## DATASET RECORDS
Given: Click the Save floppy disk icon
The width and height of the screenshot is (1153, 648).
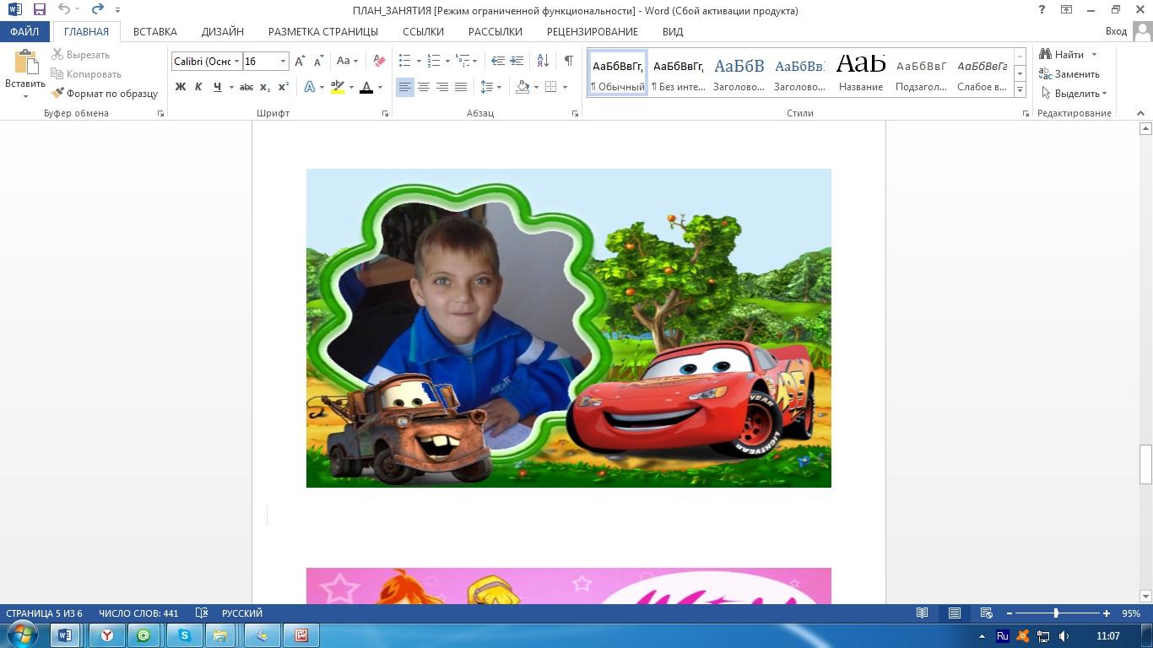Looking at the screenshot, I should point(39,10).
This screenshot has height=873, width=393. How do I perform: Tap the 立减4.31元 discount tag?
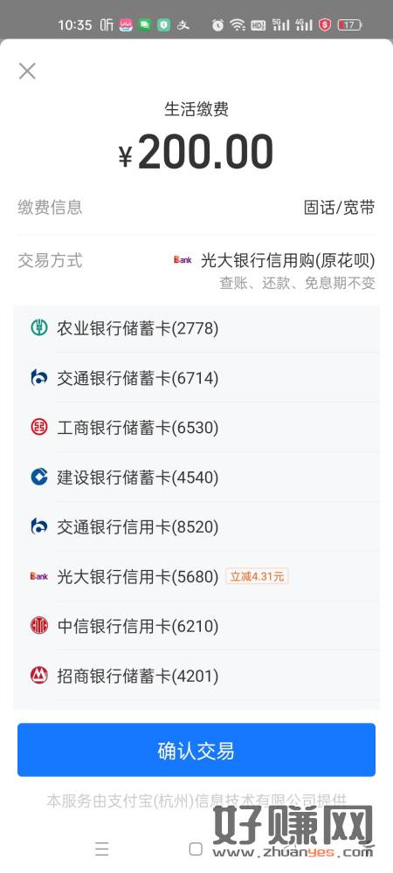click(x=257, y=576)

---

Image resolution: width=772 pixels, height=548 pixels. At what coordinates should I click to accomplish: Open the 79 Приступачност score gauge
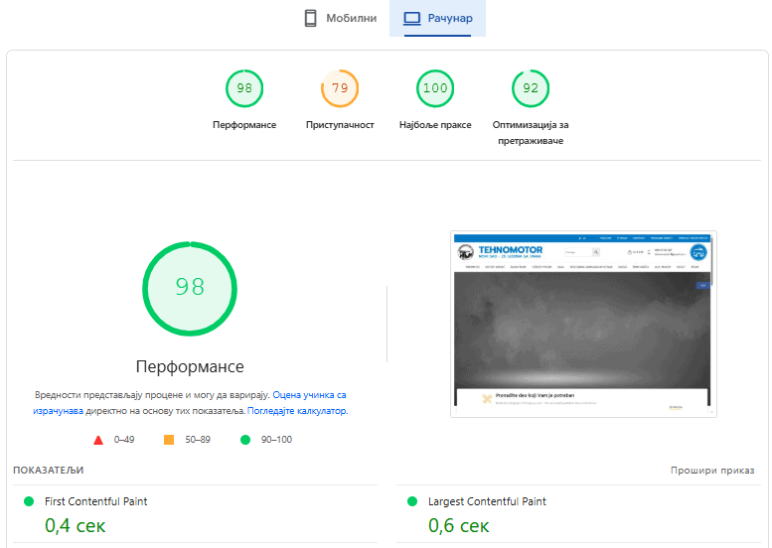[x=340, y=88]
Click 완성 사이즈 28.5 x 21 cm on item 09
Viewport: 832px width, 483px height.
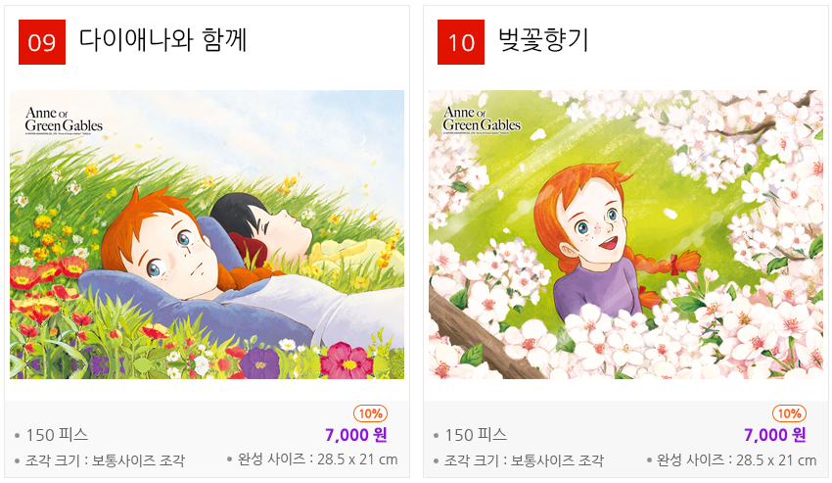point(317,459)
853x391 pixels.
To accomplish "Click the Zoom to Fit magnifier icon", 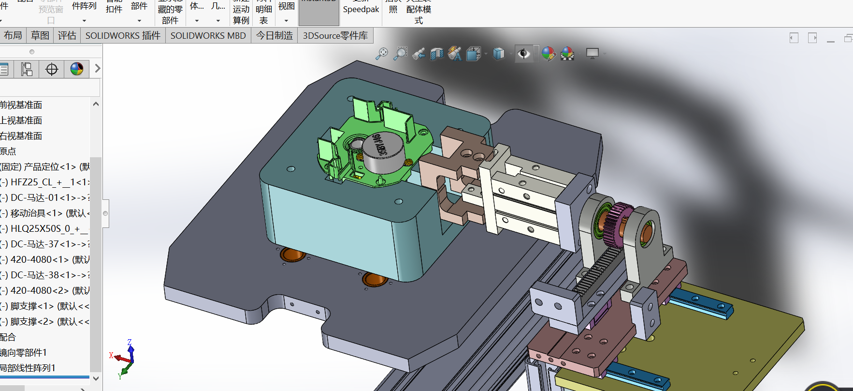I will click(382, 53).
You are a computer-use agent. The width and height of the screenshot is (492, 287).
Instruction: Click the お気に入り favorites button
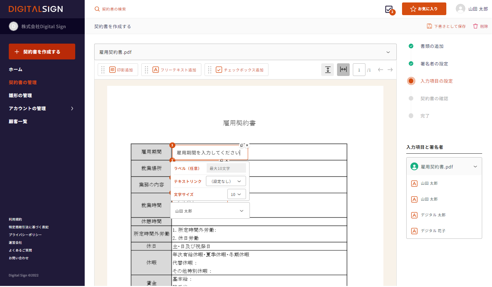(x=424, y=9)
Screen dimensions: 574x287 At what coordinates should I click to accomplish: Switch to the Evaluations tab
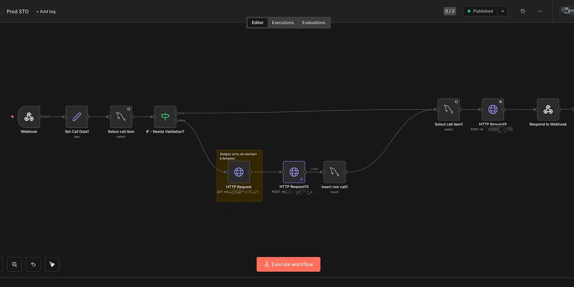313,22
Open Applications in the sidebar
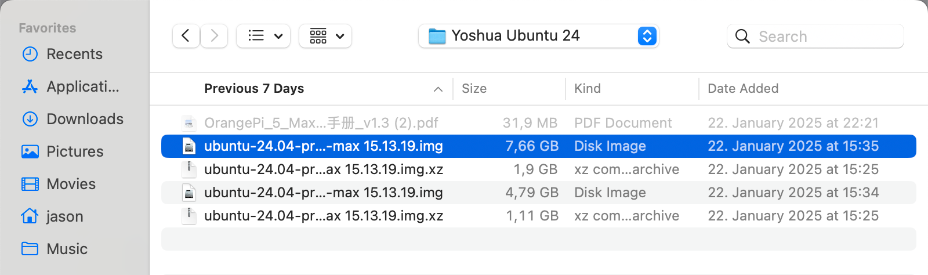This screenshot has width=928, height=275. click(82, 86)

---

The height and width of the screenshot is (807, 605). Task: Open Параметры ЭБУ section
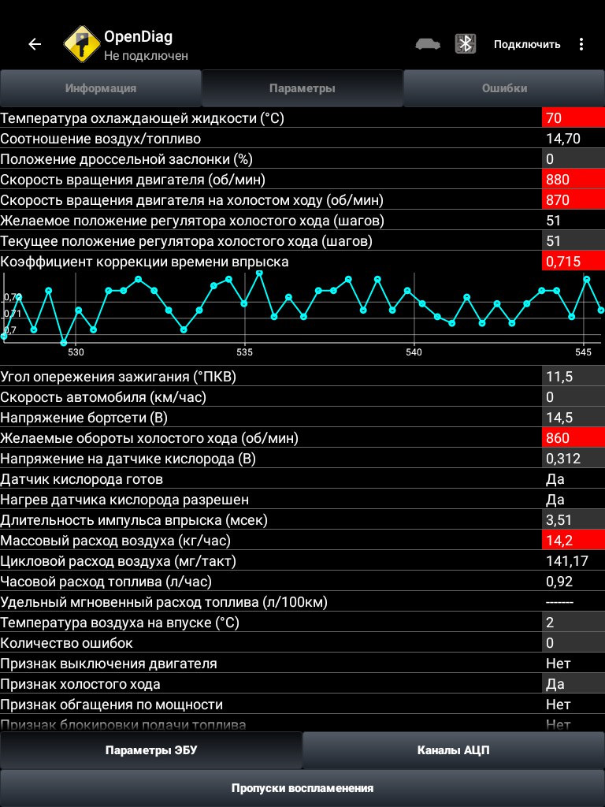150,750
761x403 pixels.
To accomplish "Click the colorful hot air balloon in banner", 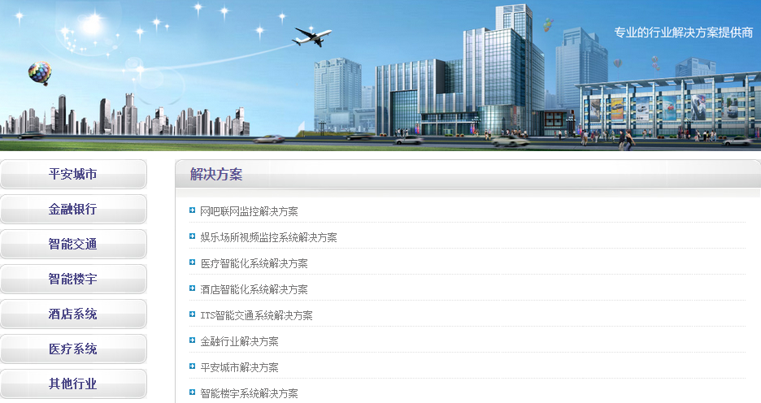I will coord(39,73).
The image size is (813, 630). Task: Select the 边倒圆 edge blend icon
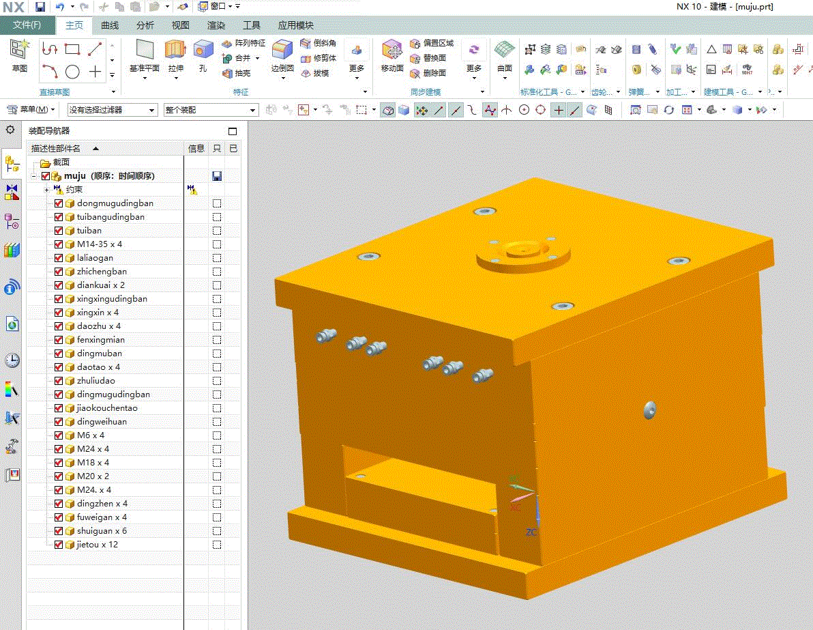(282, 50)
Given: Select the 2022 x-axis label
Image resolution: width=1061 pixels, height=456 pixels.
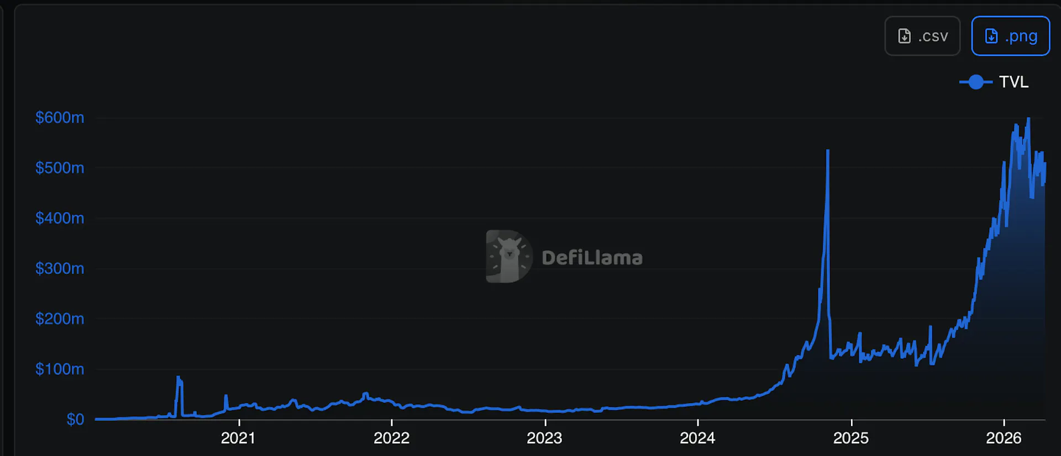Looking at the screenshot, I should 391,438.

## ACTIVITY
Isolate the lines above that contain the word "Given" and copy them.

## ANSWER BOX
Given: Click the Save floppy disk icon
Given: Select the 2022 x-axis label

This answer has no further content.